--- begin GIVEN PASSAGE ---

1. Eliminate The Dirt. The best option for you is to get rid of the negative information altogether. If your internet searches of yourself are pulling up page after page of bad information, there’s no better place to start than by tracking that information back to the source. Go to each search result and see how the information might be removed. If you have control over the source—for example, your Facebook page—then change your privacy settings or delete the information. If someone else has control over the source, you may be able to request the information be removed. Sometimes, for example, comments to blogs can be removed—especially if the blog owner is a friend of yours.

This can be a long process that won’t necessarily purge the negative information from the web overnight, but it might make it a lot harder to find it. Remember internet information can stay cached and available for long periods of time, although over the weeks, months, and years that information should slowly disappear (or at least drop in the search result rankings). Also, someone else might have copies of those incriminating photos, so they’re not gone from Real Life. Photos that still exist in Real Life (or in someone’s private files) can still reappear. Stay vigilant!

--- end GIVEN PASSAGE ---

*WHAT IS BEING ASKED*
Transcribe the stretch of the online reputation passage above from "This can be" through "reappear. Stay vigilant!".

--- begin DATA SECTION ---

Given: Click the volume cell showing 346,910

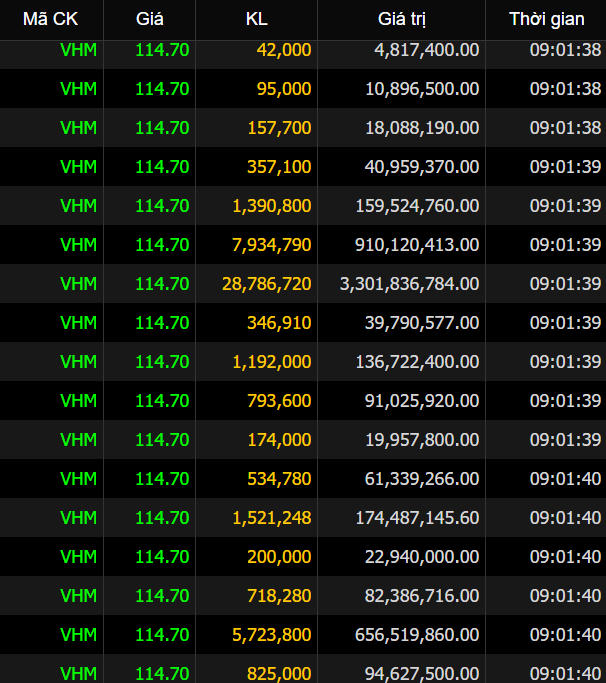Looking at the screenshot, I should (x=279, y=323).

--- end DATA SECTION ---

*THE RESPONSE*
This can be a long process that won’t necessarily purge the negative information from the web overnight, but it might make it a lot harder to find it. Remember internet information can stay cached and available for long periods of time, although over the weeks, months, and years that information should slowly disappear (or at least drop in the search result rankings). Also, someone else might have copies of those incriminating photos, so they’re not gone from Real Life. Photos that still exist in Real Life (or in someone’s private files) can still reappear. Stay vigilant!